Primeiro, a extração do pau-brasil, para a produção de tinta vermelha, a ser usada no tingimento de tecidos e outras matérias-primas em estado bruto. Depois, o ciclo do açúcar, que foi a primeira grande “commodity” mundial depois do ouro. Vale dizer que as Capitanias Hereditárias nunca tiveram o traçado retilíneo da costa até a linha imaginária estabelecida em Tordesilhas, como aprendemos errado na escola. Mapas franceses e portugueses da época mostram traçados irregulares, tendo por limítrofes rios e acidentes geográficos notáveis.
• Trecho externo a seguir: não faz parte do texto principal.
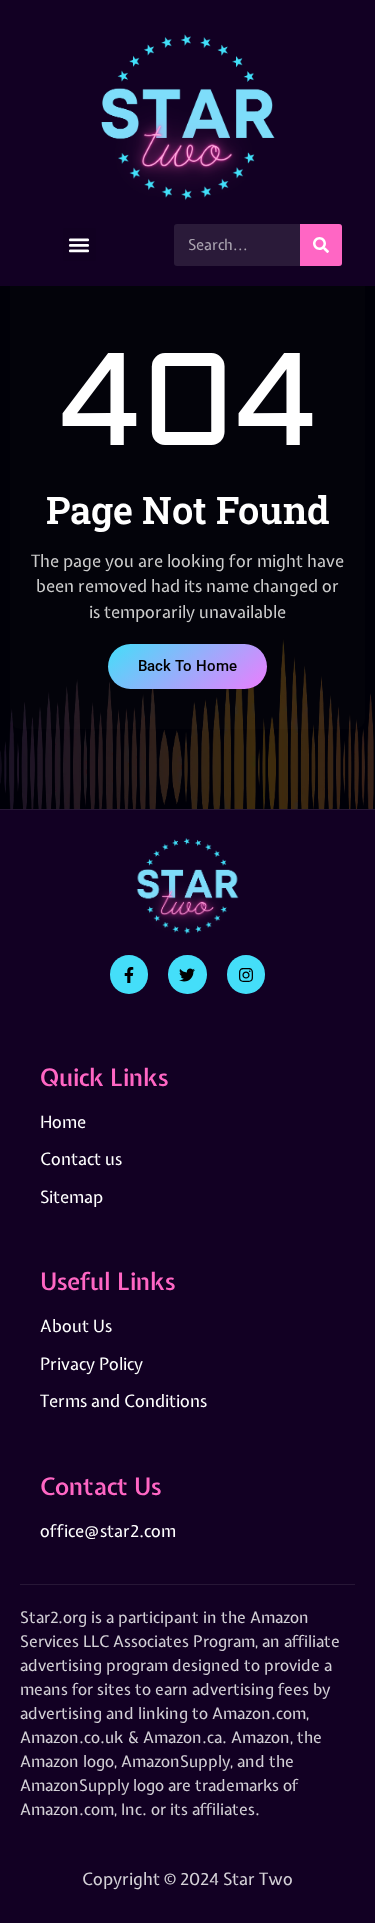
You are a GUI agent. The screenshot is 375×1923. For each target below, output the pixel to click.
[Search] (321, 245)
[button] (79, 244)
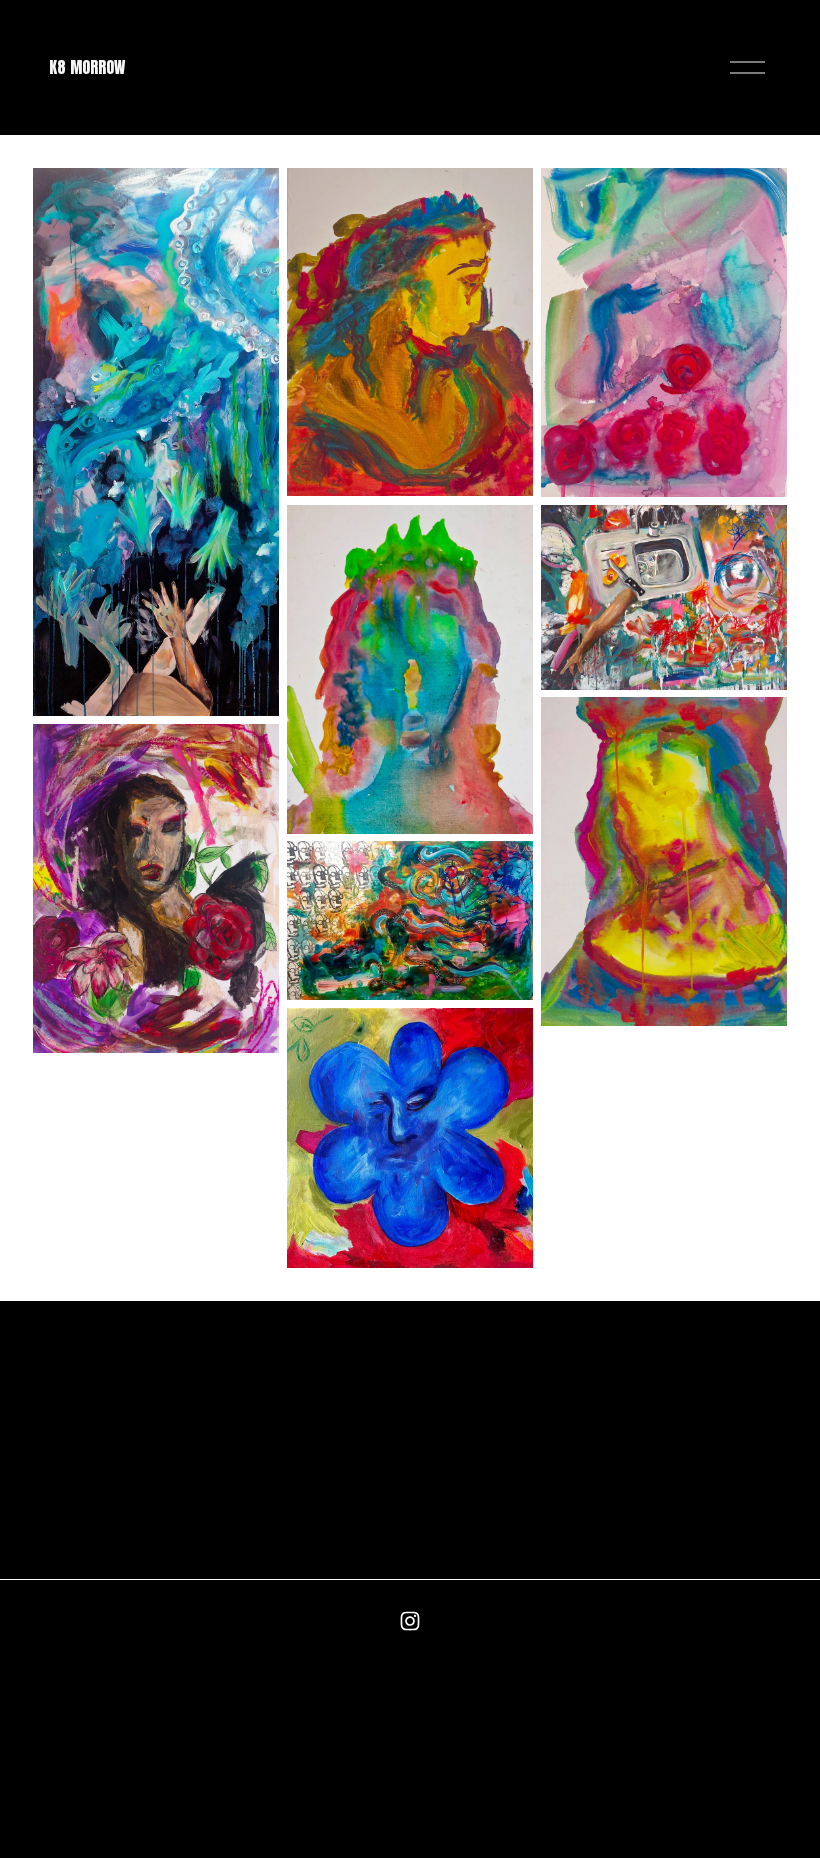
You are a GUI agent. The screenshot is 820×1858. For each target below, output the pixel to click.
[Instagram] (410, 1621)
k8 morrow (87, 67)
A partir do Ceará, conforme muda a posição da plataforma terrestre em relação ao Oceano Atlântico, as divisões são de “frente para o mar” – Siará abarca terras do atual estado e do Piauí, em seguida vem a Capitania do Maragnan e, por último, a do Pará. Mas todas ficam restritas à franja da costa (talvez seja o motivo porque quase todo o litoral brasileiro perdeu mais de 90% da Mata Atlântica original, por exploração do pau-brasil e outras madeiras).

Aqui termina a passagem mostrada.